Quem é que não gosta de um animal? Seja ele doméstico ou selvagem. Existem pessoas que adoram todo o tipo de animais e vão desde o fiel cão até o mais selvagem leão. Os animais domésticos são criados dentro de casa, e não foge de seu habitat natural, pois o ambiente é a mesma casa de seu dono, mas, infelizmente, ainda tem muitas pessoas que não criam animais domésticos e ainda tiram os que são feitos para ser livres, o tiram do seu lar não para criá-los, mas sim para vende-los e usufruir do material que o animal pode oferecer, ganhando dinheiro ilegalmente em cima dessas vendas. E em muitos casos os mandam para longe de seu país. Estamos falando de um problema mundialmente conhecido no mundo, o trafico de animais silvestres.
![]() |
| Macaco em cativeiro (Foto retirada do blog anacristinabioifes.wordpress.com) |
Atualmente, o trafico internacional (e nacional) de animais representa a terceira maior atividade ilícita do mundo, ficando atrás somente do trafico de drogas e armas. Não se é possível apontar um número correto de quanto o tráfico de animais silvestres movimenta financeiramente, mas segundo dados do site Projeto Esperança Animal (www.pea.org.br), essa pratica pode chegar a 10 bilhões de dólares por ano. No Brasil, ela pode chegar até 1,5 de Bilhões de dólares.
Os animais silvestres são aqueles que não podem ser domesticados, que vivem fora de cativeiro. Entretanto, mesmo eles estando soltos na natureza, existem leis que proíbem a venda, a destruição, perseguição ou caça desses animais e não somente os protege, como também oferece proteção aos abrigos e criadouros naturais em que esses animais vivem.

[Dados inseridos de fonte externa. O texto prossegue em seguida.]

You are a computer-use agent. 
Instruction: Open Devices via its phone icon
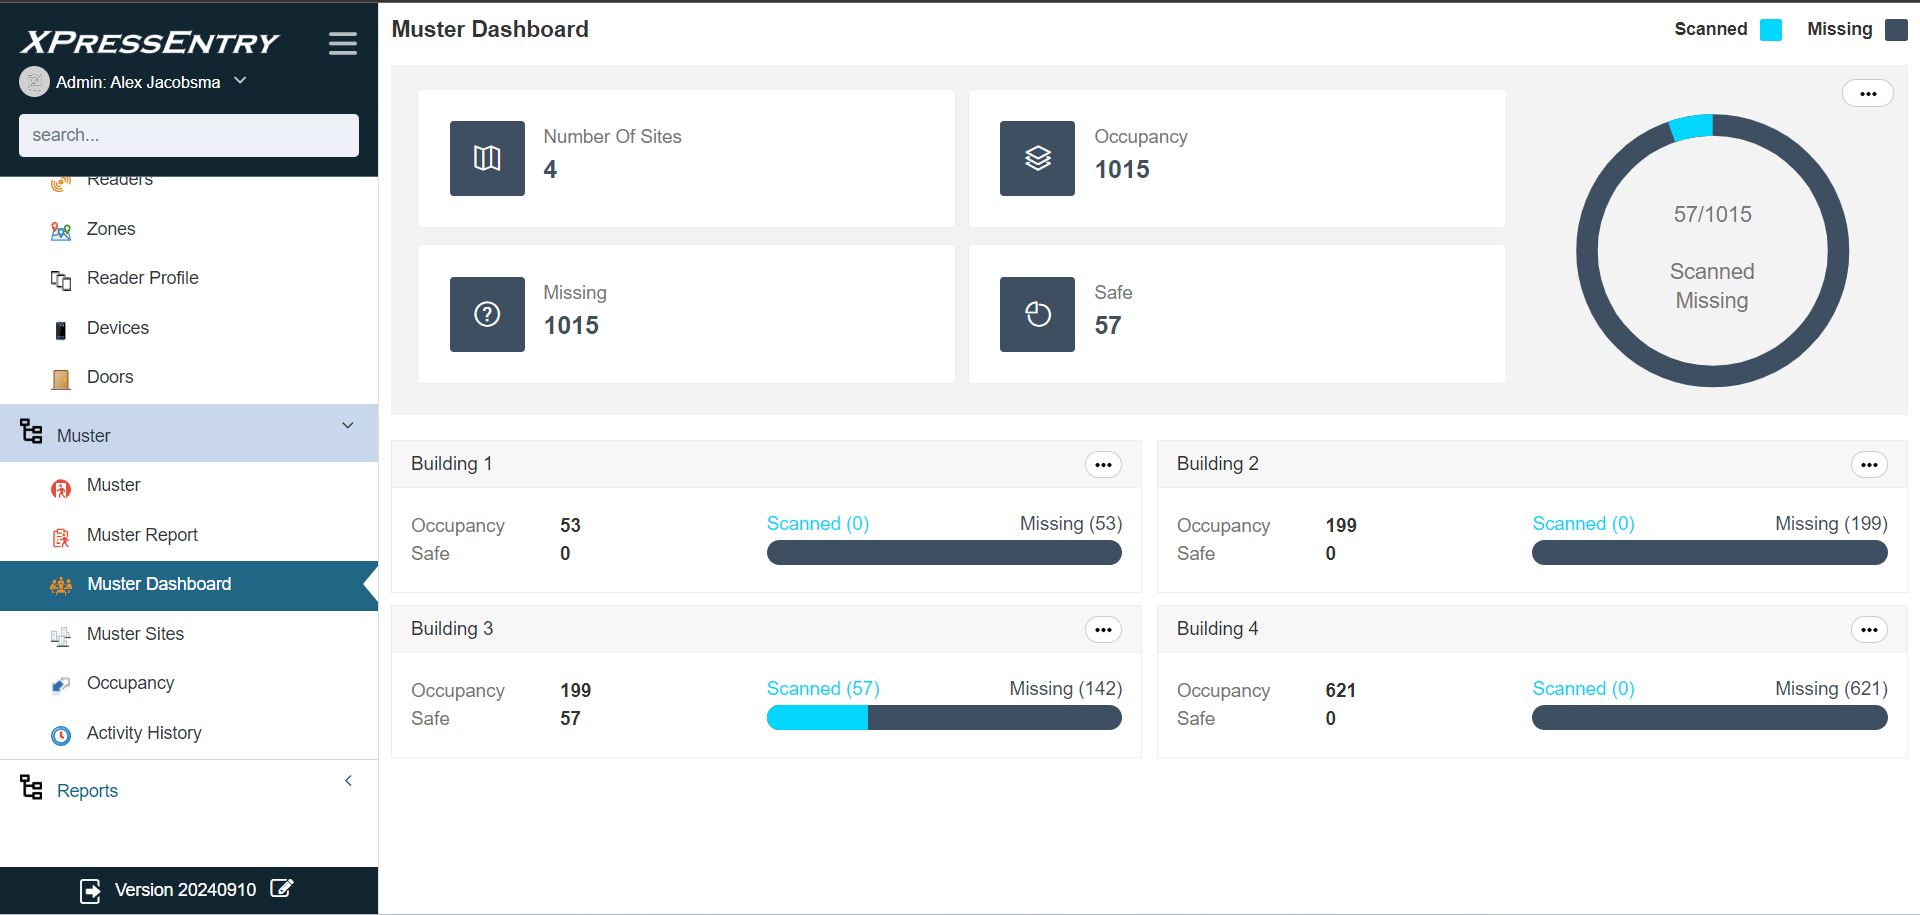click(61, 328)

No Brasil, ainda segundo o site da PEA, 30% dos animais são exportados entre fronteiras secas e fluviais, chegando primeiro a países vizinhos e depois seguindo para países de primeiro mundo. O eixo Rio-São Paulo é a via em que mais acontece essa atividade.

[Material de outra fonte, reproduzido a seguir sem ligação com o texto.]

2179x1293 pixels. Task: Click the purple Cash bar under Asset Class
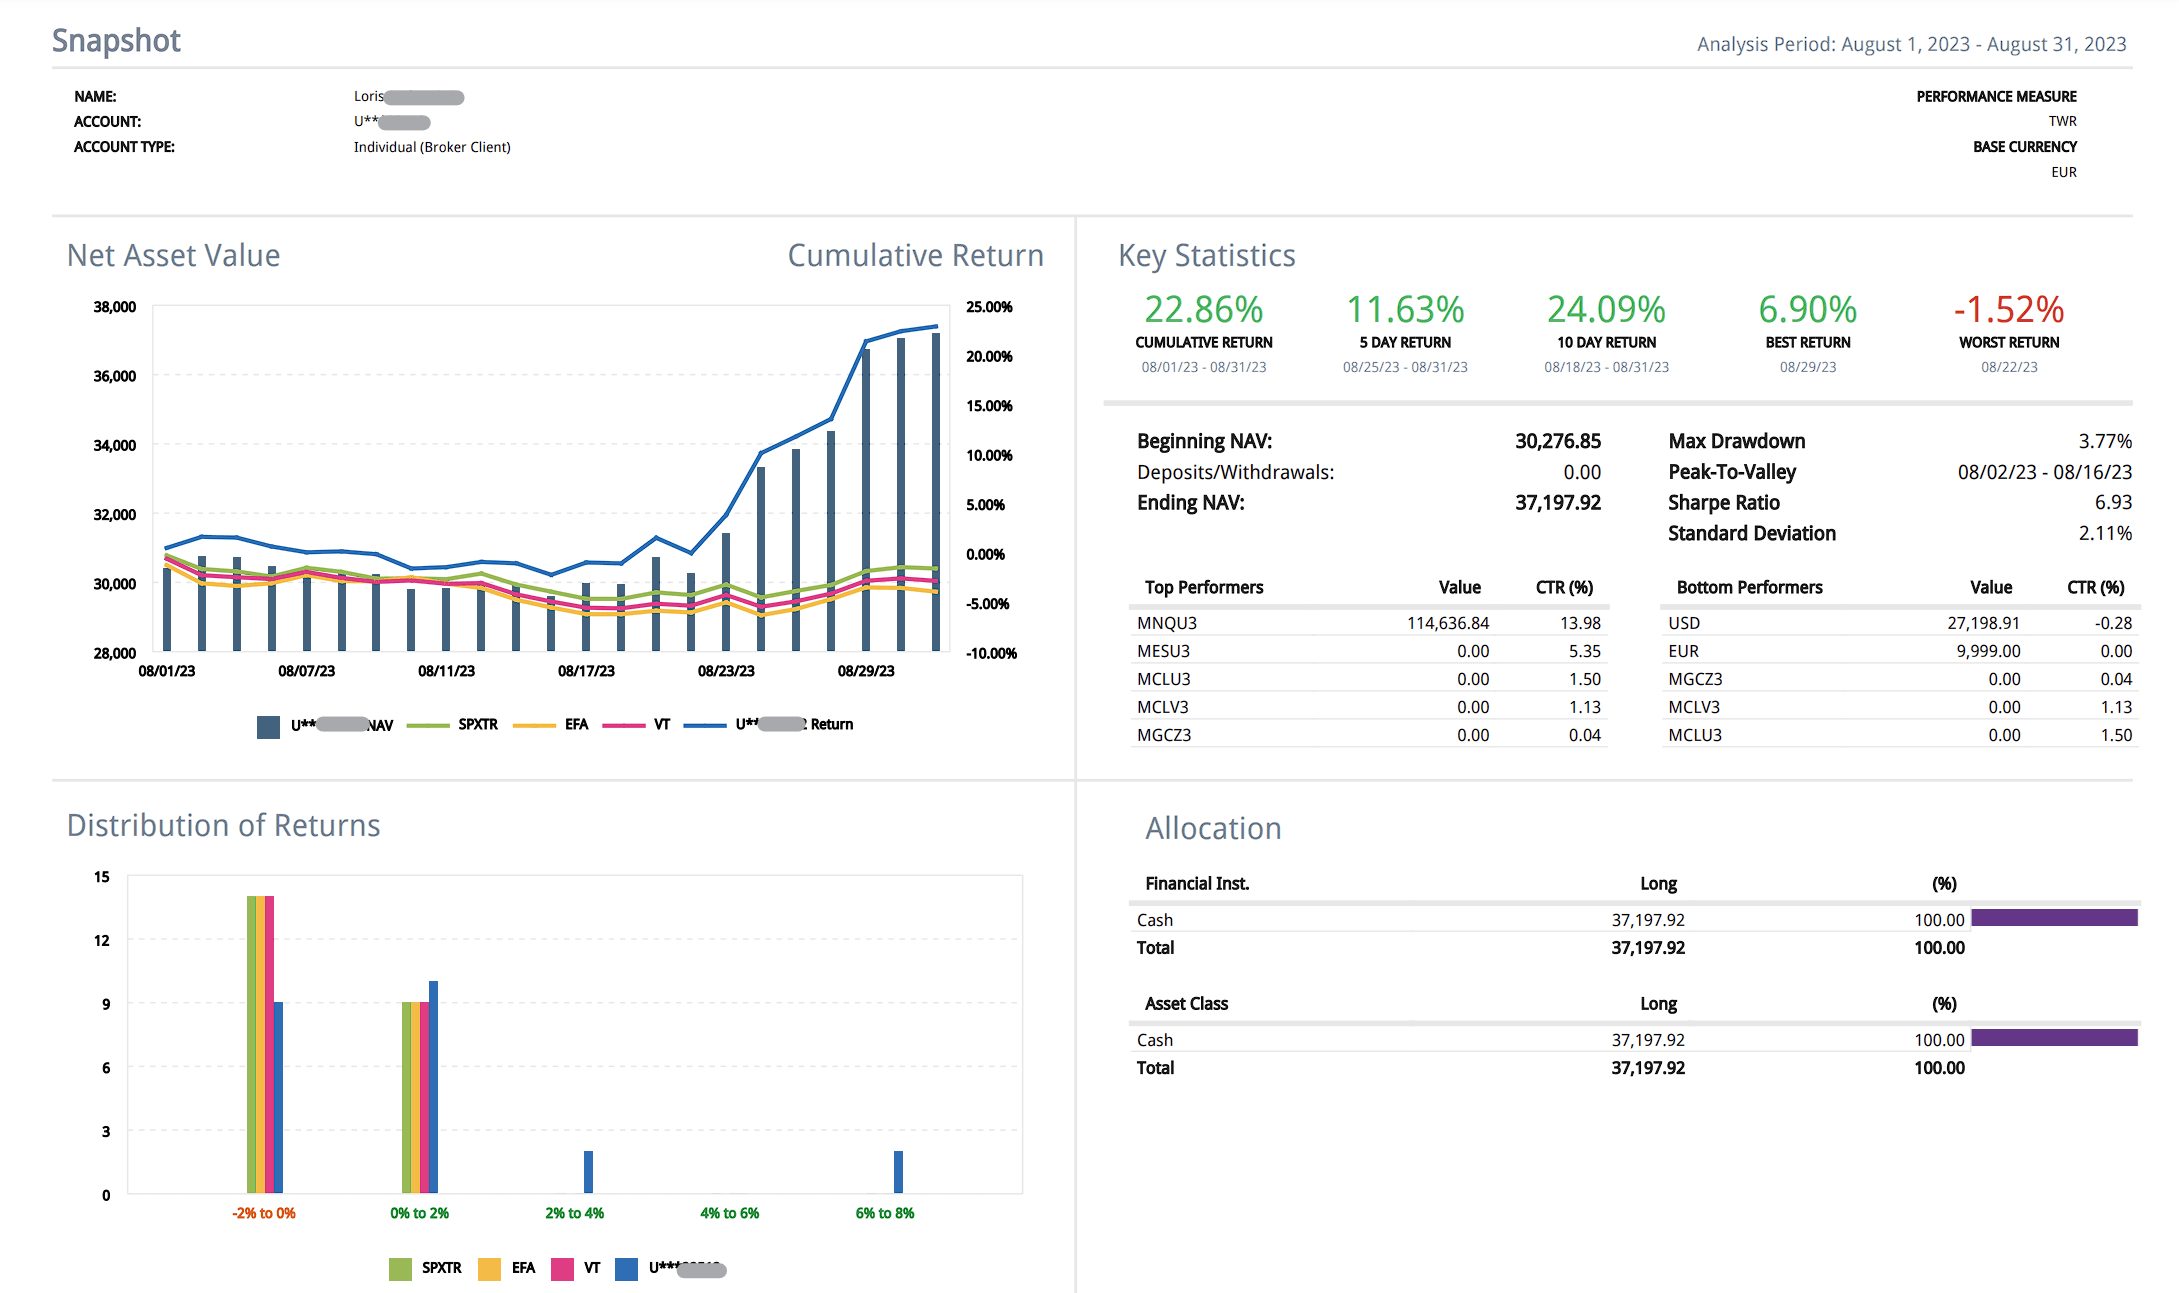click(2053, 1038)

Os animais não morrem especialmente pelo comércio e pela ação que tomam com eles. Evidentemente que muitos acabam perdendo a vida, como as aves, que são mortas para que se aproveitar as penas. E também devido ao precário estado em que os animais são transportados, muitas vezes acabam socados em caixas e gaiolas que ficam na parte de trás de vans e caminhões, e são comercializados das mais diversas formas possíveis, desde de feiras livres e feiras do rolo, até Pet Shops que agem como um espécie de fachada, e nas próprias residências dos traficantes que acabam se tornando uma espécie de deposito. No Brasil, especialmente nas fronteiras dos países, onde existe muita zona rural, os animais são vendidos a caminhoneiros e motoristas de ônibus, fazendeiros e pequenos comerciantes rurais. O que gera uma venda para mais um que faz o intermédio para que esse animal ilegalmente seja vendido para fora do país.

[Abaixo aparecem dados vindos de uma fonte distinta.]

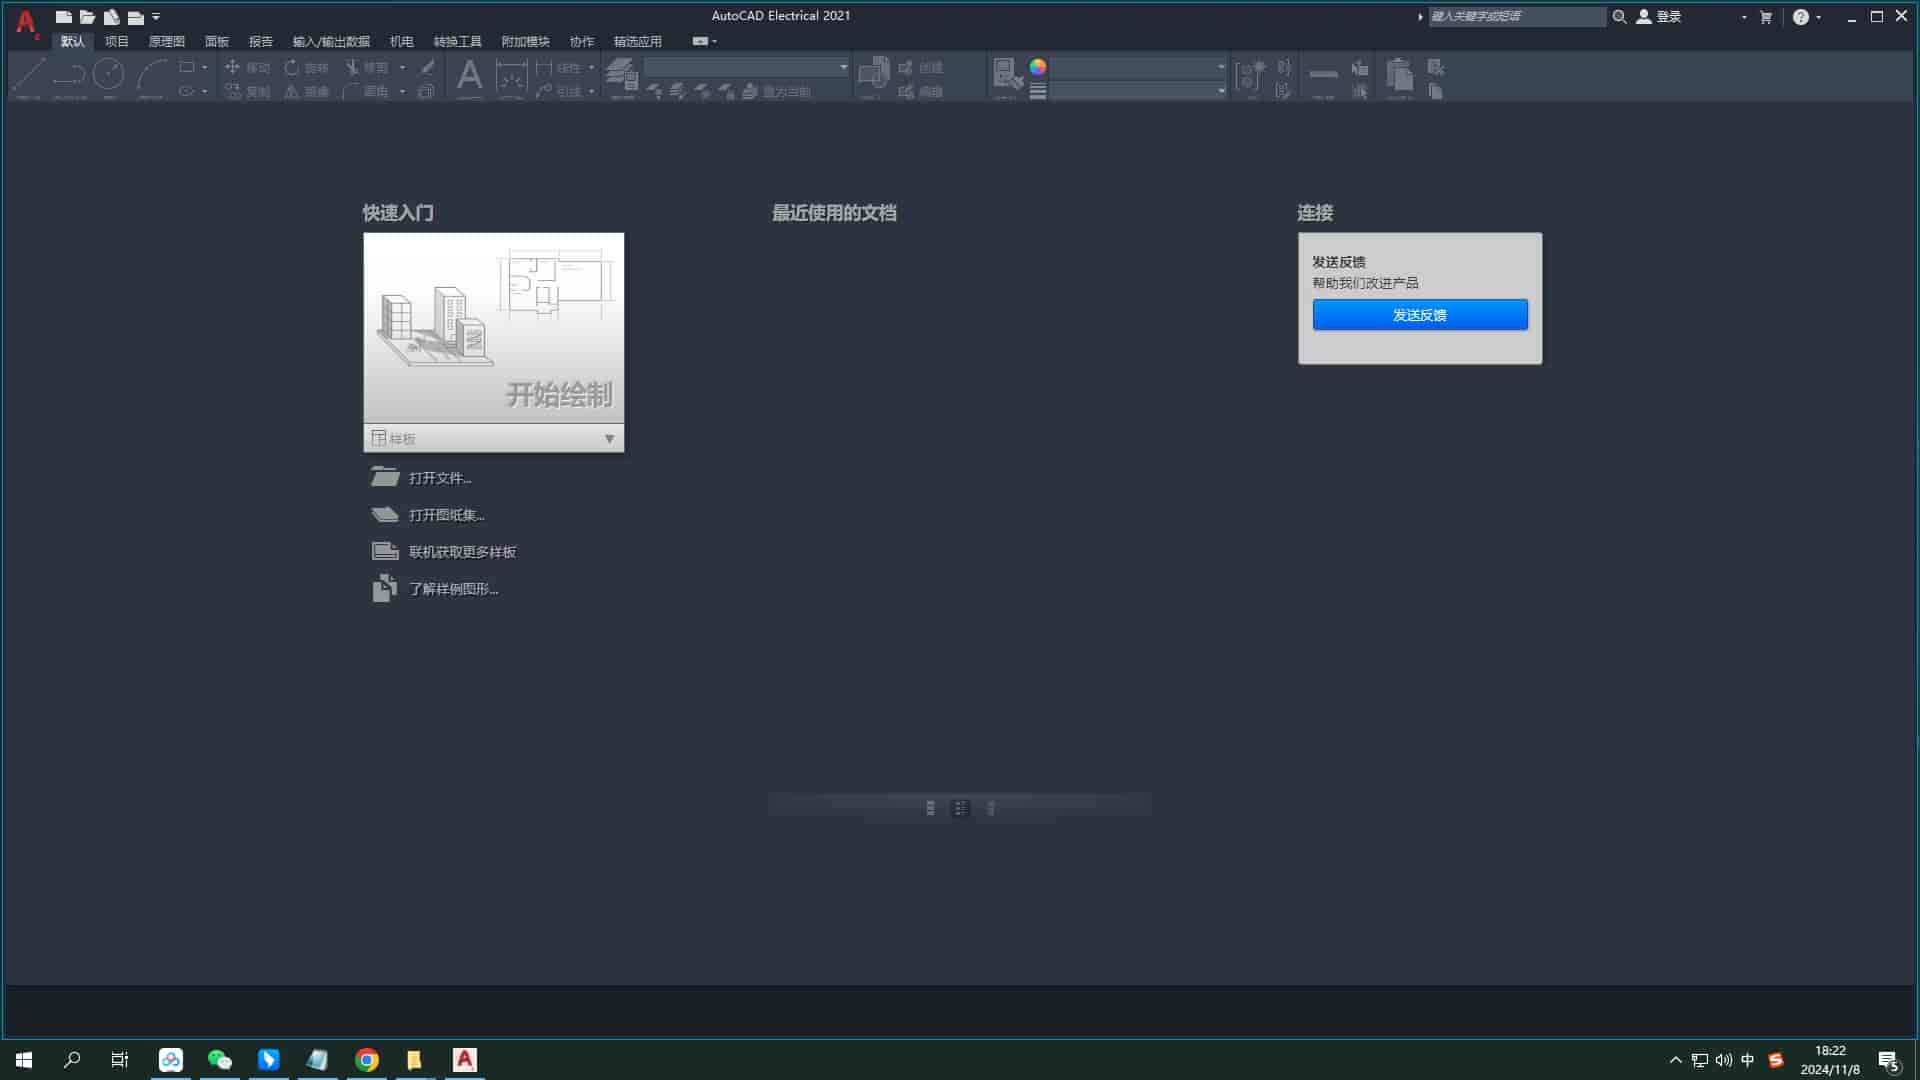Click the search magnifier icon in title bar
Image resolution: width=1920 pixels, height=1080 pixels.
[1620, 16]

A polícia realiza operações que ajudam a resgatar muitos desses animais. Para tal operação, é necessária também a presença de um médico biológico ou um biólogo para que examine o animal capturado e analise a situação dele, que pode estar sob uma serie de stress, desidratação e falta de alimento. Não se pode deixar de ressaltar que, a cada 10 animais capturados pelo trafico, apenas um chega com vida ao destino.
Existem vários modos de a população acabar com esse tráfico, qualquer pessoa que suspeitar de algum lugar duvidoso e que está sendo comercializado algum animal silvestre, pode tirar uma foto e ligar para a Policia, e de acordo com a PEA, não compre um animal, não compre e não procure, pois se não houver procura não há venda.